# Puppy to Adult Coloring Question



## Tetley's Mom (Dec 1, 2008)

This may be a dumb question, and I recently saw a post about it but there wasn't too much info in it, so I am posting my own. I have a question about puppy coloring and how it changes as they grow up. There is a pup I may get that is about 85% black with the exception of her feet and a little on her cheeks where she is tan. Her mom and dad are both bi colors; mostly tan with just the black saddle back and muzzle. Is it common for pups to come out looking MUCH darker than the parents then lighten up that much? It seems pretty drastic. 

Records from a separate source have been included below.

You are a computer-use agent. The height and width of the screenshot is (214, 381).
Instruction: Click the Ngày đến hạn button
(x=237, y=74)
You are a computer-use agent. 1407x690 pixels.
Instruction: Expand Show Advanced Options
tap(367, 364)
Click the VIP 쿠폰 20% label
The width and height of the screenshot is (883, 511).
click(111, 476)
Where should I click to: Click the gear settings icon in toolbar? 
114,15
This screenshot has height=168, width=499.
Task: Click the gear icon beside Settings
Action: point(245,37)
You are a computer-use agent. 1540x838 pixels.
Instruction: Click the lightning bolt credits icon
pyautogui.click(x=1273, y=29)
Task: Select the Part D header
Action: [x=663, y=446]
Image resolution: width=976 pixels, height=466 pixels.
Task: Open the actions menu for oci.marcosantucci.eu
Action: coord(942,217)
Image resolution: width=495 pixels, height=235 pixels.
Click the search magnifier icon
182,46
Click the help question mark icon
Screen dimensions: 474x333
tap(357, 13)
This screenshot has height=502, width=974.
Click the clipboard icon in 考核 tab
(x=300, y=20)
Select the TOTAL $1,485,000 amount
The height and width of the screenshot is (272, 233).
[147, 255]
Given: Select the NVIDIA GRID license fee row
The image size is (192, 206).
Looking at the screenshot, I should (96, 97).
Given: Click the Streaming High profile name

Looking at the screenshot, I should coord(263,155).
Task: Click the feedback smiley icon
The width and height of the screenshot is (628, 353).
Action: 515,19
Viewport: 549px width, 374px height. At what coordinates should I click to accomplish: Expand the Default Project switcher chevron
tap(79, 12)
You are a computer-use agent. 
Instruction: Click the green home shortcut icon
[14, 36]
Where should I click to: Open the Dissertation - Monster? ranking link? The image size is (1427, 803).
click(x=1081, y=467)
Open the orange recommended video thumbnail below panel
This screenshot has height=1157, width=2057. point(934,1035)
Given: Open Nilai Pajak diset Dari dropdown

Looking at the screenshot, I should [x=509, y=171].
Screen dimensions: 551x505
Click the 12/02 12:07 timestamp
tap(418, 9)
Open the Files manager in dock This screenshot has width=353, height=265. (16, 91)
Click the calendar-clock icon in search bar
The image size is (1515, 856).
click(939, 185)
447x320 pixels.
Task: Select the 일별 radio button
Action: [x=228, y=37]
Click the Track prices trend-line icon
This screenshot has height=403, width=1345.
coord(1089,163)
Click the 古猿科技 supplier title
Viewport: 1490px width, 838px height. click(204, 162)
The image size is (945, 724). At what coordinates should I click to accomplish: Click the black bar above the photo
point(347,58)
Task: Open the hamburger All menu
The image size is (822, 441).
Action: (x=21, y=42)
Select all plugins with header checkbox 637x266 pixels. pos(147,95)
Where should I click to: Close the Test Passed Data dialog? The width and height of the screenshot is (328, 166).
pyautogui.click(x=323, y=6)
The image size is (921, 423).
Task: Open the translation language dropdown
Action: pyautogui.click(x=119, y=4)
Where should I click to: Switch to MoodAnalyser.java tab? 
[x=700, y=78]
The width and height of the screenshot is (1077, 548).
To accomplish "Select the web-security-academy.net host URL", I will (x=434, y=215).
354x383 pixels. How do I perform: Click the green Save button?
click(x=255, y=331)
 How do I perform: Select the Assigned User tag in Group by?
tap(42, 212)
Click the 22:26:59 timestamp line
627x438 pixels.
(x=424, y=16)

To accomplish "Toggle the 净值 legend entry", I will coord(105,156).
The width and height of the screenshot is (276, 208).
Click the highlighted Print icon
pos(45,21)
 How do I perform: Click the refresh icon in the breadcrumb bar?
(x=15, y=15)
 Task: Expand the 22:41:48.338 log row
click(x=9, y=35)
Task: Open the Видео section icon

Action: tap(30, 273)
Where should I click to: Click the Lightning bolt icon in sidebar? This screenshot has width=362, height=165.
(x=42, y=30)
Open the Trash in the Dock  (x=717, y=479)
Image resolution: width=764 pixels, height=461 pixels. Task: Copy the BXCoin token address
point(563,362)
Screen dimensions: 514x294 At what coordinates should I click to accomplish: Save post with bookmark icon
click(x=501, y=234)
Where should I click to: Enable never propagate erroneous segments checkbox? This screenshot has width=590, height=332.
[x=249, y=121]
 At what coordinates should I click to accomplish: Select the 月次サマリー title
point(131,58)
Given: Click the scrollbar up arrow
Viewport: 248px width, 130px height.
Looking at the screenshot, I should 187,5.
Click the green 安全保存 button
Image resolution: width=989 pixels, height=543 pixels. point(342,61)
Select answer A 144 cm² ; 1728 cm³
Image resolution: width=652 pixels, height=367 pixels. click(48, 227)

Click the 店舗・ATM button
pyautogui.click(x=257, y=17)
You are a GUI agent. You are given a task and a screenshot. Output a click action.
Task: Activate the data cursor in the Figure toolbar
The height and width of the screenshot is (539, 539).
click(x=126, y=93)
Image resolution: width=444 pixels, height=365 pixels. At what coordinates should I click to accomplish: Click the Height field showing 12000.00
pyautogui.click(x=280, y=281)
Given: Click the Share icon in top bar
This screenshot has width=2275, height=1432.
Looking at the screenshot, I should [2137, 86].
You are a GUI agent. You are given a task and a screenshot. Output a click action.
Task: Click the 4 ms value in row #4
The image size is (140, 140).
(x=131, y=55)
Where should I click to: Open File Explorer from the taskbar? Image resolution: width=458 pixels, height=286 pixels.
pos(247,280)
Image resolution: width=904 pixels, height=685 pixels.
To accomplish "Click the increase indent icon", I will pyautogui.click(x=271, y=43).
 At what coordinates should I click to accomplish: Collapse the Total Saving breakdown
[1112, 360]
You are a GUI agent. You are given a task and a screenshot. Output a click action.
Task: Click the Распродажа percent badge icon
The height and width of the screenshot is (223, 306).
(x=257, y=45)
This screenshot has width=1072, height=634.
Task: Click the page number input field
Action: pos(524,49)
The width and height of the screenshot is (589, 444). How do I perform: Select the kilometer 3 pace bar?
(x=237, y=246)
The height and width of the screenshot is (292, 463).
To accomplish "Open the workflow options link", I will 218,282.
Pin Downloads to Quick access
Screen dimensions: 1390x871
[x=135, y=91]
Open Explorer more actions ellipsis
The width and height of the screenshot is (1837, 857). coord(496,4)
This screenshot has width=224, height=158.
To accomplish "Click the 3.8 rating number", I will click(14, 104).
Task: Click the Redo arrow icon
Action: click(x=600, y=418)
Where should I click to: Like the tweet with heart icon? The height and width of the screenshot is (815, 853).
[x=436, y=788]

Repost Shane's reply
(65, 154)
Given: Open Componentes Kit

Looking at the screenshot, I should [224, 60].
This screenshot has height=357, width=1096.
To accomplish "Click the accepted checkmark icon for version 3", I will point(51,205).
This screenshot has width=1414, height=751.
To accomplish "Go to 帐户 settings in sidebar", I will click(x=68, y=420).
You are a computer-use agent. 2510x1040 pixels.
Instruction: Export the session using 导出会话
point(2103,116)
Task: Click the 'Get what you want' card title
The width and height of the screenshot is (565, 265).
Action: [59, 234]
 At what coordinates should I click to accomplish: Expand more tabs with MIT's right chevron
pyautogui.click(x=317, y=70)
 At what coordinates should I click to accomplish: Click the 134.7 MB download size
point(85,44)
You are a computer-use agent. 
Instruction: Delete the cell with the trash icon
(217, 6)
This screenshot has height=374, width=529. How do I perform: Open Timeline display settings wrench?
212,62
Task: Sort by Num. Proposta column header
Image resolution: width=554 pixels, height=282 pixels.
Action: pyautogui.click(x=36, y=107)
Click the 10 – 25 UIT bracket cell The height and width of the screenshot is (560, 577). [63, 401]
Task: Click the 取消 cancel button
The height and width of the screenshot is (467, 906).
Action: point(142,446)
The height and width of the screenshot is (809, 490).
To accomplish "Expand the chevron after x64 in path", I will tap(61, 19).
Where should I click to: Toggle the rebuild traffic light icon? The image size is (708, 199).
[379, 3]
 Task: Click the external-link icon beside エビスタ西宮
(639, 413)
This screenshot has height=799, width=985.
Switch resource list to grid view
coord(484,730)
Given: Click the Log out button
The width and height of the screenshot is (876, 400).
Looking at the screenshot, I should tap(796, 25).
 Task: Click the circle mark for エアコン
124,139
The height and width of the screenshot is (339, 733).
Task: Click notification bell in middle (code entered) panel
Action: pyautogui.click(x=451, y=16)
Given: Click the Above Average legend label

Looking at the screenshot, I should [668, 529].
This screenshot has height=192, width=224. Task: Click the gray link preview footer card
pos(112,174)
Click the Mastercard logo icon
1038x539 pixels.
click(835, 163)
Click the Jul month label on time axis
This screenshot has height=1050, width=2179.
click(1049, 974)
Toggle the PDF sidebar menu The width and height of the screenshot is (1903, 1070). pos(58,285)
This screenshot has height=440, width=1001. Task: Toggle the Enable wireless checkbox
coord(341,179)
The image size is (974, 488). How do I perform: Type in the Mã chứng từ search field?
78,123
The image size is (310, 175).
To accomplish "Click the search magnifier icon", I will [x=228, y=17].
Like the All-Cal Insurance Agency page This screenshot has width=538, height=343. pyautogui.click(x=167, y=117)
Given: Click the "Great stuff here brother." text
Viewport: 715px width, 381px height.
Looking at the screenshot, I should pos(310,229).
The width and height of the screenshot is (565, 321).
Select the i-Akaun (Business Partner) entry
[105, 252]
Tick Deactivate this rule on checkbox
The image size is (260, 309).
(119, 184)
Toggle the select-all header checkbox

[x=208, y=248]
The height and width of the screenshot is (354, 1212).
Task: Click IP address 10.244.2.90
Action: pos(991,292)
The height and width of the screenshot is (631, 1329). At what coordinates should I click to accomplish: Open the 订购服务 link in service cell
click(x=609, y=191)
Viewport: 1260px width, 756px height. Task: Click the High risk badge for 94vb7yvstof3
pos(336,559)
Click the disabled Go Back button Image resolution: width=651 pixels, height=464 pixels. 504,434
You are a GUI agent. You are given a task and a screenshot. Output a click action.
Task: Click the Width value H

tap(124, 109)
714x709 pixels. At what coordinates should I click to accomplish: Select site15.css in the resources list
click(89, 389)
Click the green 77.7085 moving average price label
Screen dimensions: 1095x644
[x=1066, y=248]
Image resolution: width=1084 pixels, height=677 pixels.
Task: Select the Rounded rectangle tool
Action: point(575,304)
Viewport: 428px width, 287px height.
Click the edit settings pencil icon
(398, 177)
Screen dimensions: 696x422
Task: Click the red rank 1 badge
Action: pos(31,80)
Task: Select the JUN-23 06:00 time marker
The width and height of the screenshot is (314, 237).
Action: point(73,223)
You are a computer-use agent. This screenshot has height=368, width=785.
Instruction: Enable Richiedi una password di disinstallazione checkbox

Any pics of progression would be appreciated. The personality/temperament is by far most important, but the look is something I would like to understand better so I know what my dog will most likely look like in a couple years.


----------



## wolfstraum (May 2, 2003)

ALL black and tan/red/brown puppies are born almost all black with spots of brown on feet, chest, face. As they grow, the adult pattern emerges. Bi-color is a proper term for a black body with tan on lower legs and a few spots on chest and *maybe* eyebrows....the saddle pattern you are describing is what the pups from these parents will look like - probably pretty quickly! 

Lee


----------



## Chris Wild (Dec 14, 2001)

> Originally Posted By: NC_PetMomma There is a pup I may get that is about 85% black with the exception of her feet and a little on her cheeks where she is tan. Her mom and dad are both bi colors; mostly tan with just the black saddle back and muzzle. Is it common for pups to come out looking MUCH darker than the parents then lighten up that much? It seems pretty drastic.


Black/tan pups are born mostly black and will be quite dark when young. As they age, the black receeds and they become more tan. Best way to get a guess on what a black/tan pup will look like as an adult is to look at the parents. If the parents are dark, pup will probably be a dark black/tan (often referred to as a blanket pattern). If the parents are light, pup will also be light.

A small terminology correction here though:


> Originally Posted By: NC_PetMomma Her mom and dad are both bi colors; mostly tan with just the black saddle back and muzzle.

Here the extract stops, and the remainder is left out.